## Problem
From the line below that contains "At what coordinates should I click to accomplish: Pan" to the line that contains "You are a computer-use agent. Screen", repeat every line exactly, both ends included, and nothing else.

## Saved entries
====================
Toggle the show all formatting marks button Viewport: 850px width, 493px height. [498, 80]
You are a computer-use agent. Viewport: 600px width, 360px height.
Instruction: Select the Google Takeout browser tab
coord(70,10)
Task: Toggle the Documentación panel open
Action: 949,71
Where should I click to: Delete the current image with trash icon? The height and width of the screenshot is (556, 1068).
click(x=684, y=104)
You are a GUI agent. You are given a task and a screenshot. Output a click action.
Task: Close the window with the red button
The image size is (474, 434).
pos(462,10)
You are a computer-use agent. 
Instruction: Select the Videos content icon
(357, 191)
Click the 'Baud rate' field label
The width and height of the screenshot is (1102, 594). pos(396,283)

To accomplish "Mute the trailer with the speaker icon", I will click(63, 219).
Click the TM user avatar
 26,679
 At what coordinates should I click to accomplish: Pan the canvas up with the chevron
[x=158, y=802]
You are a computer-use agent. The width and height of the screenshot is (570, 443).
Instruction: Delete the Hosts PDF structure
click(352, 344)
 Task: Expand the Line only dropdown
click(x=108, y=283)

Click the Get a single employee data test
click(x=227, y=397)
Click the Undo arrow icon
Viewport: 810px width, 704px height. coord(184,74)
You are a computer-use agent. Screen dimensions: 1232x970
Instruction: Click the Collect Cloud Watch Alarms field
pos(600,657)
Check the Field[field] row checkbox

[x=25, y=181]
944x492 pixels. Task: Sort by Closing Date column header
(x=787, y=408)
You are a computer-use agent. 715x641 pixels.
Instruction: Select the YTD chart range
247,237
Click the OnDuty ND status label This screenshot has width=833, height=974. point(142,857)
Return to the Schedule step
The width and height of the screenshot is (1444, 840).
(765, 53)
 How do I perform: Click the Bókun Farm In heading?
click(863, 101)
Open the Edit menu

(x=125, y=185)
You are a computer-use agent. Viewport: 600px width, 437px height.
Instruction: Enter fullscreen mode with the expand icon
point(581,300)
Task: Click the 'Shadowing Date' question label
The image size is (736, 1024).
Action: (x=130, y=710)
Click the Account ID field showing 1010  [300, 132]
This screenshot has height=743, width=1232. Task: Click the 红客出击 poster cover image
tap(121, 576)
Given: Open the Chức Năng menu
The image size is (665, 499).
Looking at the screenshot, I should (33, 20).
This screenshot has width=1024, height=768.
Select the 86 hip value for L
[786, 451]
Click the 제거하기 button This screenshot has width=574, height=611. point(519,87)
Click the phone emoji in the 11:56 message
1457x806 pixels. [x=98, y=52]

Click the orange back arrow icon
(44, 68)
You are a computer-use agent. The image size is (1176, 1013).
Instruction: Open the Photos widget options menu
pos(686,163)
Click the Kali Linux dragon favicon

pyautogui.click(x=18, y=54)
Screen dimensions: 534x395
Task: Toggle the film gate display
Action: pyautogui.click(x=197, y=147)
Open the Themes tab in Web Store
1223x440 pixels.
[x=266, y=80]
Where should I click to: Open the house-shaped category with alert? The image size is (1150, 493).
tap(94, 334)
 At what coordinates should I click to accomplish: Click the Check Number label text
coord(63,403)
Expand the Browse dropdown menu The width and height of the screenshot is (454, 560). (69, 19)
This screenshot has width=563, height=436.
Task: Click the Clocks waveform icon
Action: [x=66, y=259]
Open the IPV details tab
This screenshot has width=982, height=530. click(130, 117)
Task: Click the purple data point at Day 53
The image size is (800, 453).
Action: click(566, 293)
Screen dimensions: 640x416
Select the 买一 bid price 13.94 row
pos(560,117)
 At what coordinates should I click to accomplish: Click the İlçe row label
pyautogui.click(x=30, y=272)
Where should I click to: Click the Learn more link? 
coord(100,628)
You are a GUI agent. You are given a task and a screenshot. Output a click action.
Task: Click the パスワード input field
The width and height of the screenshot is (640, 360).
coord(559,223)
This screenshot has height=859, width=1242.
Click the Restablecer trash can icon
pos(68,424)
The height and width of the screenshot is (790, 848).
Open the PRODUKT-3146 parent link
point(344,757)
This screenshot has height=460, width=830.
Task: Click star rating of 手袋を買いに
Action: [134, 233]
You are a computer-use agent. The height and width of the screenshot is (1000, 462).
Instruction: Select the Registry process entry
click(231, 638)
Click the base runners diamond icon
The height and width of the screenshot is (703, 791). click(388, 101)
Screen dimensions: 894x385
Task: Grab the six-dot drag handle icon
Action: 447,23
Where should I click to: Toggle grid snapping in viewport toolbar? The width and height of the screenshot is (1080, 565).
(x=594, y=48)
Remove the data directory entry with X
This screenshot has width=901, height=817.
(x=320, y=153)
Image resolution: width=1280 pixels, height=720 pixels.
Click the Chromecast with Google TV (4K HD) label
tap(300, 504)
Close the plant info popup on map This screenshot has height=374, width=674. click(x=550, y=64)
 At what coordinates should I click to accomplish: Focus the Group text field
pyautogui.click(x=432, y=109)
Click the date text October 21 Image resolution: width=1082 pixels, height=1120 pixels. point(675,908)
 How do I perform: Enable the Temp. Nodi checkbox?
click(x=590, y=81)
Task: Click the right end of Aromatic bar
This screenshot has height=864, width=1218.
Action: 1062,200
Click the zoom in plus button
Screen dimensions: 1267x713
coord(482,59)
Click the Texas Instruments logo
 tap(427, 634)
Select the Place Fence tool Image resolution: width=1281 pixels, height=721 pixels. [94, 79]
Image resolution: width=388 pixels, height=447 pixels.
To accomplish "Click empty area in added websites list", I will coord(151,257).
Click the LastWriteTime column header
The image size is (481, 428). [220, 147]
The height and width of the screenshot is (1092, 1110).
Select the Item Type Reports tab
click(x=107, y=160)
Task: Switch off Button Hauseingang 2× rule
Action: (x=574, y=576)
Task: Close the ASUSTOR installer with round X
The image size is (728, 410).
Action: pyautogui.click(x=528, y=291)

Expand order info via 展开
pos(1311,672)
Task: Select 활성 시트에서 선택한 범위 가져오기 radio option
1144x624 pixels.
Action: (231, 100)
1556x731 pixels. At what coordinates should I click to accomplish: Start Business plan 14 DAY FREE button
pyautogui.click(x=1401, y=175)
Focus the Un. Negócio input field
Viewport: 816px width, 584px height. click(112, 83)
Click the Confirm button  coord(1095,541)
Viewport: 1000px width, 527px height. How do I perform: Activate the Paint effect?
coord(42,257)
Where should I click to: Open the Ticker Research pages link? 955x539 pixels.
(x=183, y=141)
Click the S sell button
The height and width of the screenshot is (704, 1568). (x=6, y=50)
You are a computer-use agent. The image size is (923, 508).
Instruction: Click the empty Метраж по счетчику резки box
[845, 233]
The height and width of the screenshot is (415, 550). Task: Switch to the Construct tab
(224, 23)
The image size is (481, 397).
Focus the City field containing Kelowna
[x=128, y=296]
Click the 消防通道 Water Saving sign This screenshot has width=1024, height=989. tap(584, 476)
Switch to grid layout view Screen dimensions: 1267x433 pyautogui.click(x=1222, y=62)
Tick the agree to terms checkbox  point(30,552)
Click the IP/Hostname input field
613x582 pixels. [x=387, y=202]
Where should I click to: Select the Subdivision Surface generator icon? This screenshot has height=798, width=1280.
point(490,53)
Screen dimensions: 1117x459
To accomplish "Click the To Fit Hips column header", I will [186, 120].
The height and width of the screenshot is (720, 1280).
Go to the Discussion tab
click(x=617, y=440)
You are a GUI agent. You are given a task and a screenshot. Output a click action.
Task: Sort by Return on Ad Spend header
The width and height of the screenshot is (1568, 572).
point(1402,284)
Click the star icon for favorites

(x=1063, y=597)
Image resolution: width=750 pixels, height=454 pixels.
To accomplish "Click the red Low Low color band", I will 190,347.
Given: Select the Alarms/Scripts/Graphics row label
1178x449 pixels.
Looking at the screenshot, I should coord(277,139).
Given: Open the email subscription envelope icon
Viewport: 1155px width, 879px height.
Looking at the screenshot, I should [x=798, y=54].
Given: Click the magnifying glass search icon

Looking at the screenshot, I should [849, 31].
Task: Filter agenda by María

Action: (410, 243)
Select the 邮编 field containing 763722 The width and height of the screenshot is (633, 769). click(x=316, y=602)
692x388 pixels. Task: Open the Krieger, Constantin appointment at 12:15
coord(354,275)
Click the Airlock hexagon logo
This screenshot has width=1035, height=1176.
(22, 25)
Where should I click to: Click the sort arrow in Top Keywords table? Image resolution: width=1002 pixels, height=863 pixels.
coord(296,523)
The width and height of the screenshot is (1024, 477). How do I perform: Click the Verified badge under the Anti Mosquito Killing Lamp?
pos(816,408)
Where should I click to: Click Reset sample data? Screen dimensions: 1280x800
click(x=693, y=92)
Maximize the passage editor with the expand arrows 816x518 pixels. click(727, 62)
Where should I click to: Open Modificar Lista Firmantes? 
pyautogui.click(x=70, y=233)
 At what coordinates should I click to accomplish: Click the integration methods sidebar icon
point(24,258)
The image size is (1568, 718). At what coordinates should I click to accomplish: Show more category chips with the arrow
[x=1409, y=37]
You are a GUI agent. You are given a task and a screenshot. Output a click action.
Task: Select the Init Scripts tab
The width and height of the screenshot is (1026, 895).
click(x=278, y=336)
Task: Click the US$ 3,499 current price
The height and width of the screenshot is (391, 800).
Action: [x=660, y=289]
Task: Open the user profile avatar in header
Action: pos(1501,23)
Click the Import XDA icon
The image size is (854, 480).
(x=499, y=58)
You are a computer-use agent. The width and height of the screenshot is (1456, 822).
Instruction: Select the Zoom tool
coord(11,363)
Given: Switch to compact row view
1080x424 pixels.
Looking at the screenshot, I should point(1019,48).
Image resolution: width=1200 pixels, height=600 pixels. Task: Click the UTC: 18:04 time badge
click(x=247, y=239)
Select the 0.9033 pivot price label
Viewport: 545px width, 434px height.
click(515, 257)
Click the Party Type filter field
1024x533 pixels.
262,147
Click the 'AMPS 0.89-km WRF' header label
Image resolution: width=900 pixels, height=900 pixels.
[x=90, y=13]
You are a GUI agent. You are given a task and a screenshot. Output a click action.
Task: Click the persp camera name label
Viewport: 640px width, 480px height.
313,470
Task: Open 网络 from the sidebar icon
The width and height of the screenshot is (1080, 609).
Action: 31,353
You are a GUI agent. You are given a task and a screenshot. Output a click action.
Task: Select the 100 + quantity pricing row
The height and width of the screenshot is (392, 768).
====================
## Task result
 At what coordinates should I click to accomplish: Pan the canvas up with the chevron
[x=158, y=802]
You are a computer-use agent. The width and height of the screenshot is (570, 443).
Instruction: Delete the Hosts PDF structure
click(352, 344)
 Task: Expand the Line only dropdown
click(x=108, y=283)

Click the Get a single employee data test
click(x=227, y=397)
Click the Undo arrow icon
Viewport: 810px width, 704px height. coord(184,74)
You are a computer-use agent. Screen dimensions: 1232x970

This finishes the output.